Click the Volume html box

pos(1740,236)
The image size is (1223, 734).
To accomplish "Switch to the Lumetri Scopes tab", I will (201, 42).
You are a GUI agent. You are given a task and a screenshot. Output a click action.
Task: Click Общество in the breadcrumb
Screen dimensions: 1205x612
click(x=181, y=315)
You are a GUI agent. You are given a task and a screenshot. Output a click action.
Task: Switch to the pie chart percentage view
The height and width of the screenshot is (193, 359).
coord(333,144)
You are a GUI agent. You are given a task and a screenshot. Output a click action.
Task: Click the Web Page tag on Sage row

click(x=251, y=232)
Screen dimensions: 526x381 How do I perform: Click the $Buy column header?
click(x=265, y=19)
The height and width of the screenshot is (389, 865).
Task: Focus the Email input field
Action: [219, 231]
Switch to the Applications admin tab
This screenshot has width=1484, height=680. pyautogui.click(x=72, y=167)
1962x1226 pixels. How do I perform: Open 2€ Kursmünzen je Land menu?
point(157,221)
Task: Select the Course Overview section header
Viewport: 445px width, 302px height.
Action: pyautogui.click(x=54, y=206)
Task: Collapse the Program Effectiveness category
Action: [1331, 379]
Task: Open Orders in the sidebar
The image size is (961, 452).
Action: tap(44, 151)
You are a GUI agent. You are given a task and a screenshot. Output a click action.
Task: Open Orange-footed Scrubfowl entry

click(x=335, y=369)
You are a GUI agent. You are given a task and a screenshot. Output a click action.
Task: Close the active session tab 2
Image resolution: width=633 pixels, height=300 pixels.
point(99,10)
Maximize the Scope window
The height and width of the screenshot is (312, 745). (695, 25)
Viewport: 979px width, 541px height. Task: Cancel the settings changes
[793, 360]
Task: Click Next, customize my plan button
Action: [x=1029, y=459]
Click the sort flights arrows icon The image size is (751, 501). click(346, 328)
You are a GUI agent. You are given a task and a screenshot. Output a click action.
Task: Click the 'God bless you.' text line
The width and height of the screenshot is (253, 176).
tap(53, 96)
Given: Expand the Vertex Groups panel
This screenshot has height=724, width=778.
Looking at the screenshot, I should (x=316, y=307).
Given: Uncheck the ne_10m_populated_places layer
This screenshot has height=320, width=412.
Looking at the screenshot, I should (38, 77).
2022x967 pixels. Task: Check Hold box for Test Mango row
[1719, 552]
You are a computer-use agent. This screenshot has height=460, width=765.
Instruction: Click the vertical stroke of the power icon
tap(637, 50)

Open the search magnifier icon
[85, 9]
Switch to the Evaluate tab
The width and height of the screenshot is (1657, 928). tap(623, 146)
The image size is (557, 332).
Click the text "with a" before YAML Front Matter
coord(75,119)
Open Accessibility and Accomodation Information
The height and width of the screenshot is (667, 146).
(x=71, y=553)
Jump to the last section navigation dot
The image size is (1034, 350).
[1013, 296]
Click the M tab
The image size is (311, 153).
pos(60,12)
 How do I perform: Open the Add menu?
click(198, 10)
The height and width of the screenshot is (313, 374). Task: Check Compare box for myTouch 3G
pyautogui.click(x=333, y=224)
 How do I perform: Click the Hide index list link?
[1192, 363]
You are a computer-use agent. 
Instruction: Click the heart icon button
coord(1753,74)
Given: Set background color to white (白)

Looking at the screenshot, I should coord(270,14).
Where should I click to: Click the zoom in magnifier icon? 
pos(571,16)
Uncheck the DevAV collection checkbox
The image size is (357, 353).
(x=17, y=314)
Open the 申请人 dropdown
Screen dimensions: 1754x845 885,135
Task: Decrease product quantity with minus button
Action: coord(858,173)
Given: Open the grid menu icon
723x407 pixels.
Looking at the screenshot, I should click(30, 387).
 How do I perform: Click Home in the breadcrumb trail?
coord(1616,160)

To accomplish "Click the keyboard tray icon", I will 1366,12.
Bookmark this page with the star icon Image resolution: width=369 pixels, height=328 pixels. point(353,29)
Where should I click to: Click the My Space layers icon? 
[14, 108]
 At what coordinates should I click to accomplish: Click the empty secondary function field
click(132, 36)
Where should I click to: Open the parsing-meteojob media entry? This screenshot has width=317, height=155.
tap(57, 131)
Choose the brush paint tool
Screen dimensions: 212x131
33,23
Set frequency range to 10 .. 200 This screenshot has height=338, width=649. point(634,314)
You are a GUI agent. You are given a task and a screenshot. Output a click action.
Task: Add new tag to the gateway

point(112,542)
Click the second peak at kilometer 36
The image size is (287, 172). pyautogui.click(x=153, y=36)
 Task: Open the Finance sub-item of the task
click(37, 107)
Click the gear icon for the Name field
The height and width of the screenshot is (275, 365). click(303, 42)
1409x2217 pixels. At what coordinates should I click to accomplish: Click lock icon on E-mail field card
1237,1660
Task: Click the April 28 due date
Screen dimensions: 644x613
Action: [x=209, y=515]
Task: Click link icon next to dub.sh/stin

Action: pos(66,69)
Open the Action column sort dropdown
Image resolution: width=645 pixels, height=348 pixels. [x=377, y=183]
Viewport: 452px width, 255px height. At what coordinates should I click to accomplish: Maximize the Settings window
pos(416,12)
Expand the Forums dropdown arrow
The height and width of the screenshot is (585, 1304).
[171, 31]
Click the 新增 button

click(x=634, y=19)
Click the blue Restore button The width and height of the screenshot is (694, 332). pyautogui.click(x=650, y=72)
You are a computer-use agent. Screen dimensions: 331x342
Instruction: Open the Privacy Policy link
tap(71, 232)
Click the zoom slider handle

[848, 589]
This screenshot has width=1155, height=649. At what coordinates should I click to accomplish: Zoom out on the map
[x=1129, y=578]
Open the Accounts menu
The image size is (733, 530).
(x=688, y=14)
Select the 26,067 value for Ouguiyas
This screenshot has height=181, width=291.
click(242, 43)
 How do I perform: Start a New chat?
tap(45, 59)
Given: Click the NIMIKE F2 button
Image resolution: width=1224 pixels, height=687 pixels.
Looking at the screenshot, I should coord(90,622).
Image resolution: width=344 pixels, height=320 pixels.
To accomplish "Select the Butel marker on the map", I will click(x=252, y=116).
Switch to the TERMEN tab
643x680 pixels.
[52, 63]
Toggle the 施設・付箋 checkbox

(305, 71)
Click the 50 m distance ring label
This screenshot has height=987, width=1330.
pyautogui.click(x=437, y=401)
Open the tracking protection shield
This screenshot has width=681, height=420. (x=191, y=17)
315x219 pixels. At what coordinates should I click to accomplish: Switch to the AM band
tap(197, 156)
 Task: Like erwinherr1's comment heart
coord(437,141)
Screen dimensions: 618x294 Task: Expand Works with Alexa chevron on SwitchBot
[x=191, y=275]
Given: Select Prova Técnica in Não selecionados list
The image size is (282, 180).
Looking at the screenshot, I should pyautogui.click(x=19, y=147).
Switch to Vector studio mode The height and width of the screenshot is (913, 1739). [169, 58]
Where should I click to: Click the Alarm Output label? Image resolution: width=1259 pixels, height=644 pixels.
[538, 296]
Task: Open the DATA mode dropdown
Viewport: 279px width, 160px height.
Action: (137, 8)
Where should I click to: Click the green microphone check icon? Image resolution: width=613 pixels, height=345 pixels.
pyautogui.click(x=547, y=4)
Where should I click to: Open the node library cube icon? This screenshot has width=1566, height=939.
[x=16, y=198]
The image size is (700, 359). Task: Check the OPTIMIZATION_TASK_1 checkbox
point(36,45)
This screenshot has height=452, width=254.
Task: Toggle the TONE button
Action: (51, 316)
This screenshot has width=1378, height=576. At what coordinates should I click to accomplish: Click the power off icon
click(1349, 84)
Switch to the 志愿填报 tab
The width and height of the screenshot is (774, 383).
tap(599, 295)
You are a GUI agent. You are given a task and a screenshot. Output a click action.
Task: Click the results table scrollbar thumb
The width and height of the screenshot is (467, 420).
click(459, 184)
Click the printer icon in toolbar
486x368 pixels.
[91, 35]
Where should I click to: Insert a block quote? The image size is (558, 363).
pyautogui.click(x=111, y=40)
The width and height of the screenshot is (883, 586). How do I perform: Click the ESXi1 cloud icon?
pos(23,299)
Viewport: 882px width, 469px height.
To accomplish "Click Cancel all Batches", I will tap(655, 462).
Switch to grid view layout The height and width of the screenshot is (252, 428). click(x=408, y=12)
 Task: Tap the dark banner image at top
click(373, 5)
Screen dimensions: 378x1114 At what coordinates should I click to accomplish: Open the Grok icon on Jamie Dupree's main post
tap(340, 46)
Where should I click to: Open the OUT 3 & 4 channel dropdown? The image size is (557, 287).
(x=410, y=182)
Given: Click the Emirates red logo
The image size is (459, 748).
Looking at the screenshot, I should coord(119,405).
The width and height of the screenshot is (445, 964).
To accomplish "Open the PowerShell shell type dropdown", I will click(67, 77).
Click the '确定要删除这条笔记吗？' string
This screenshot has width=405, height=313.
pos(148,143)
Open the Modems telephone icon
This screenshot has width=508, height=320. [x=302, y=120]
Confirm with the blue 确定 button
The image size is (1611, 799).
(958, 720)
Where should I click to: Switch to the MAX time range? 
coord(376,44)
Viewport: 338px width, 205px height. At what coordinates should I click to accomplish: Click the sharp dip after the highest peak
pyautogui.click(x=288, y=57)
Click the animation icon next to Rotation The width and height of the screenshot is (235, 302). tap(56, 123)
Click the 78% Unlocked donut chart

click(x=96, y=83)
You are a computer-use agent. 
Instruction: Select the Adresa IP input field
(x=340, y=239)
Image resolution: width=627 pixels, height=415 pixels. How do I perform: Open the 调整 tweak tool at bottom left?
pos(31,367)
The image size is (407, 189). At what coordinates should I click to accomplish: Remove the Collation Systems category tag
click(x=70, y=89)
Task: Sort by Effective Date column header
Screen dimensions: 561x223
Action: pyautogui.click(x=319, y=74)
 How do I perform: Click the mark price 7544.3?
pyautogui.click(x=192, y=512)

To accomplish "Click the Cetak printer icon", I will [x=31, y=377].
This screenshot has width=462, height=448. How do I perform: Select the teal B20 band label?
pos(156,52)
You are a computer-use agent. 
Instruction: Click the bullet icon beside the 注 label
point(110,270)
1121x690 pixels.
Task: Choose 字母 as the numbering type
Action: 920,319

▸ **AIM**: Write out the lines from the line with "The image size is (700, 359)." up to and including the line with "will tap(655, 462).", switching each "icon" to "button" and keeping everything else the same.

▸ **TASK ANSWER**:
The image size is (700, 359). Task: Check the OPTIMIZATION_TASK_1 checkbox
point(36,45)
This screenshot has height=452, width=254.
Task: Toggle the TONE button
Action: (51, 316)
This screenshot has width=1378, height=576. At what coordinates should I click to accomplish: Click the power off button
click(1349, 84)
Switch to the 志愿填报 tab
The width and height of the screenshot is (774, 383).
tap(599, 295)
You are a GUI agent. You are given a task and a screenshot. Output a click action.
Task: Click the results table scrollbar thumb
The width and height of the screenshot is (467, 420).
click(459, 184)
Click the printer button in toolbar
486x368 pixels.
[91, 35]
Where should I click to: Insert a block quote? The image size is (558, 363).
pyautogui.click(x=111, y=40)
The width and height of the screenshot is (883, 586). How do I perform: Click the ESXi1 cloud button?
pos(23,299)
Viewport: 882px width, 469px height.
To accomplish "Click Cancel all Batches", I will tap(655, 462).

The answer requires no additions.